Verdict: Social Anxiety Is Still a Problem In Relationships
It makes complete sense that individuals with social anxiety disorder would perceive themselves as being worse “friends” than in reality. However, the results of this study are highly-debatable based on a number of factors such as: sample size, participant population, as well as the fact that the study may not accurately reflect real-life friendships. It may help some people with social anxiety to know that they aren’t really doing as bad with friends as they think.
On the other hand, the fact that the participants knew that the individuals with social anxiety were “different,” “having some trouble” and “less dominant” is still troubling. This is troubling especially in the minds of social anxiety sufferers because they want to be perceived as “normal” and not have any trouble with the friendship. Some non-sufferers may be sympathetic to those with social anxiety disorders, but most people are drawn to people who are dominant, interactive, and spontaneous friends – characteristics often lacking among the socially anxious.
This puts people with social anxiety in an awkward situation. Although the study suggests that they are probably doing alright as a friend, knowing this fact doesn’t take away the discomfort. In addition, people with social anxiety may be perceived as socially weak and easy targets of social exploitation for the more uninhibited and advanced extroverts. In certain cases the socially anxious may be easy to dominate and “drag around” or control in a relationship; this is highly-unfortunate.
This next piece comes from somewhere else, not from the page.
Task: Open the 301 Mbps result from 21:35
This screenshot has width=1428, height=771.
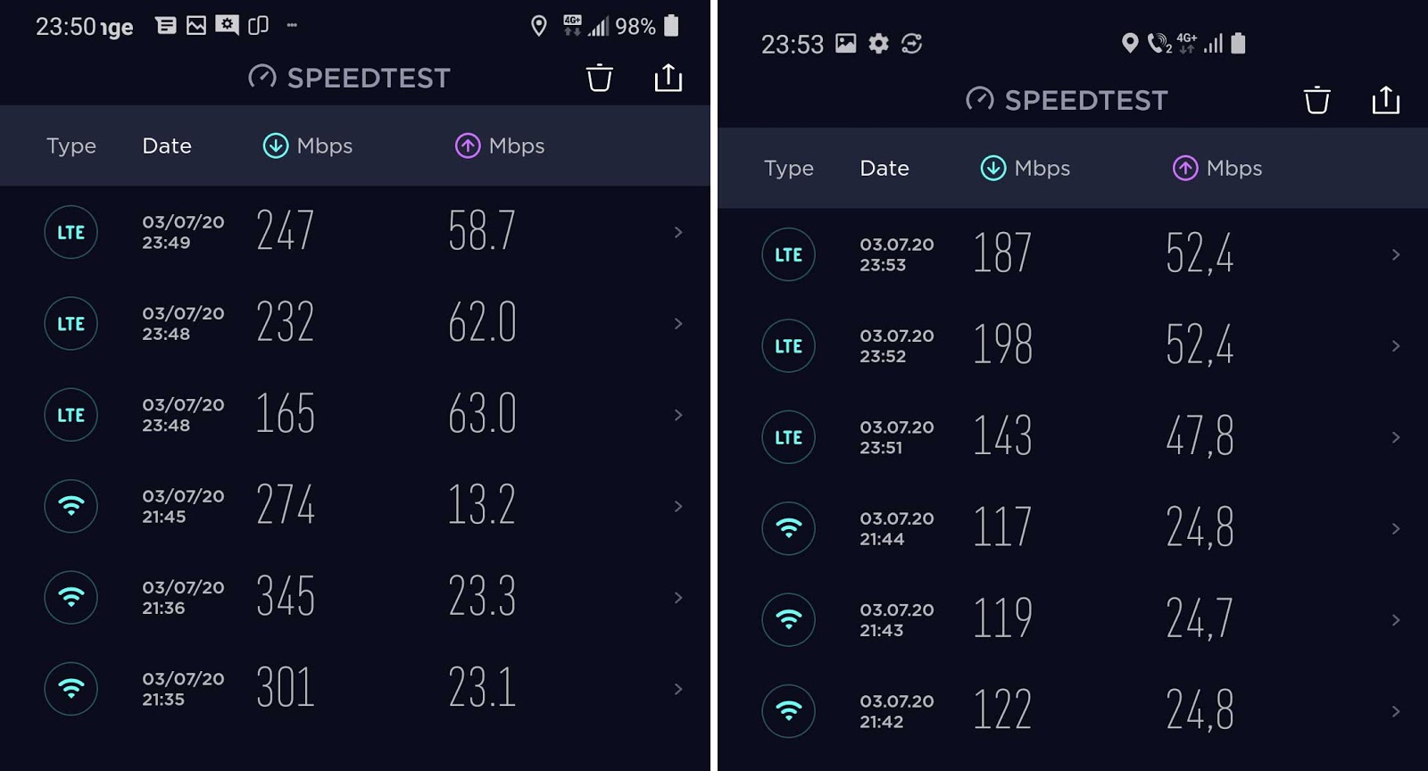Action: point(355,689)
Ultimately, the best option for individuals with social anxiety disorder is to learn how to deal with anxiety and seek treatment. This may be using supplements (e.g. herbal remedies for anxiety) and/or pharmaceutical drugs that are proven to help with this condition and/or cognitive behavioral therapy (CBT). Most people with social anxiety are able to eventually find something that treats their symptoms and allows them to cope with social functions in life.